White women arguably have gained most in society from civil rights laws. Yet, white women are increasingly demonstrating that they are least emphatic to unequal treatment of other Minority groups. Huff Post Tweet about its boardroom is a glaring portrayal of insensitive expression of diversity.

Presidential candidate Hillary Clinton seems ambivalent to the fact that rather than taking up residency in the White House there is a real possibility she may end up behind bars in the ‘Big House’. Mrs. Clinton’s lack of care-taking for other minorities is shown in the debacle of former President Clinton (while his wife is under FBI investigation) taking the liberty to enter the plane of AG Loretta Lynch (who is in charge of the FBI) for an impromptu 30-minute meeting. The blame of any impropriety has been laid at the feet of AG Lynch while Mrs. Clinton has position herself not to be negatively impacted by the matter. It’s called looking the other way as neither Clinton has taken responsibility for impairing AG Lynch’s reputation.
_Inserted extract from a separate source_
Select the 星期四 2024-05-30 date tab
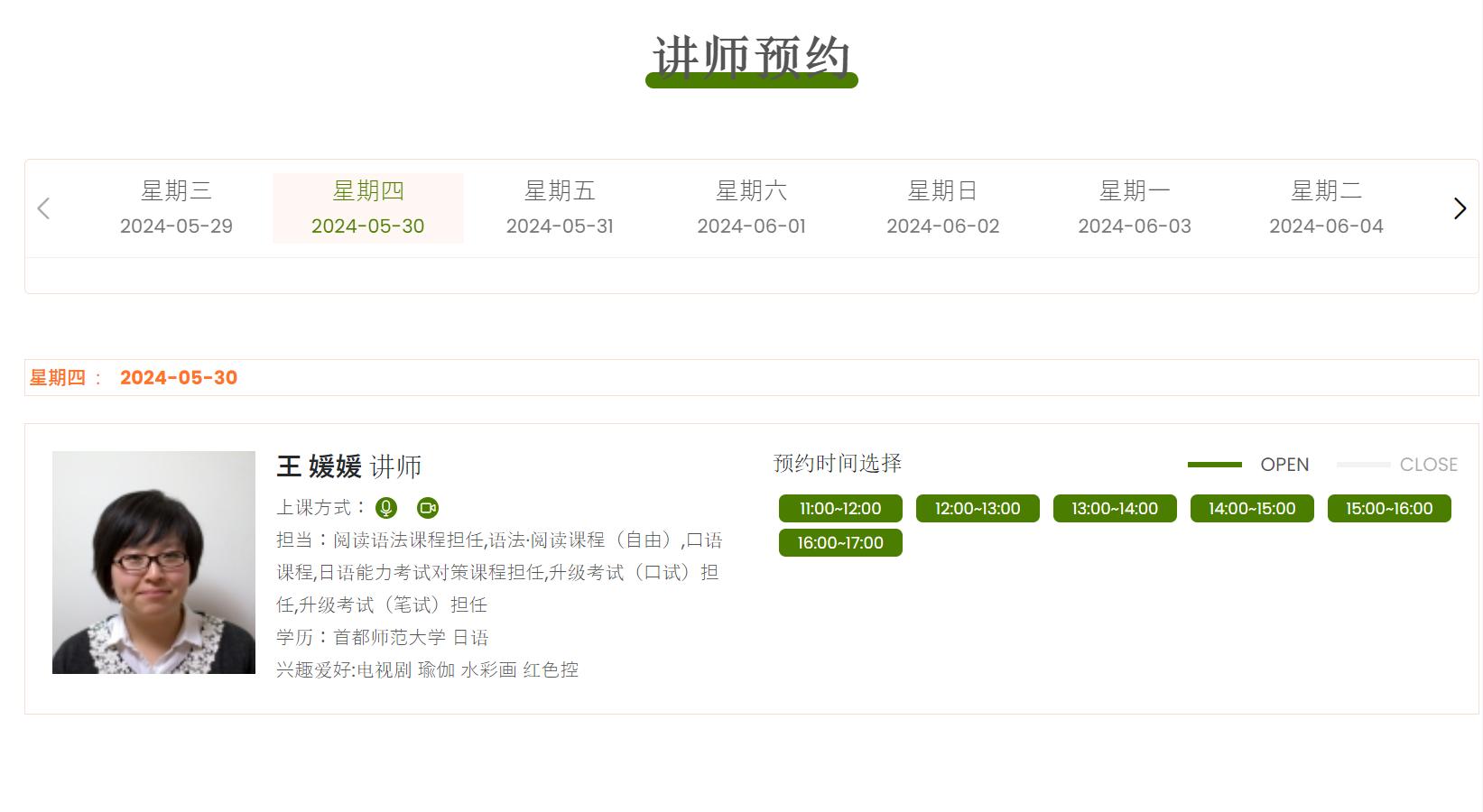Screen dimensions: 1483x812 click(367, 208)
Professor Michael Eric Dyson in an interview with daytime television host Meredith Vieira explains why under another Clinton administration it will be better for the Black Community rather than it’s been under President Obama.  He expounds that white women when dealing with minority issues have less scrutiny, greater latitude; more permission, greater possibility.  In other words, they are celebrated descendants of White privilege; enabled to freely capitalize on their minority status.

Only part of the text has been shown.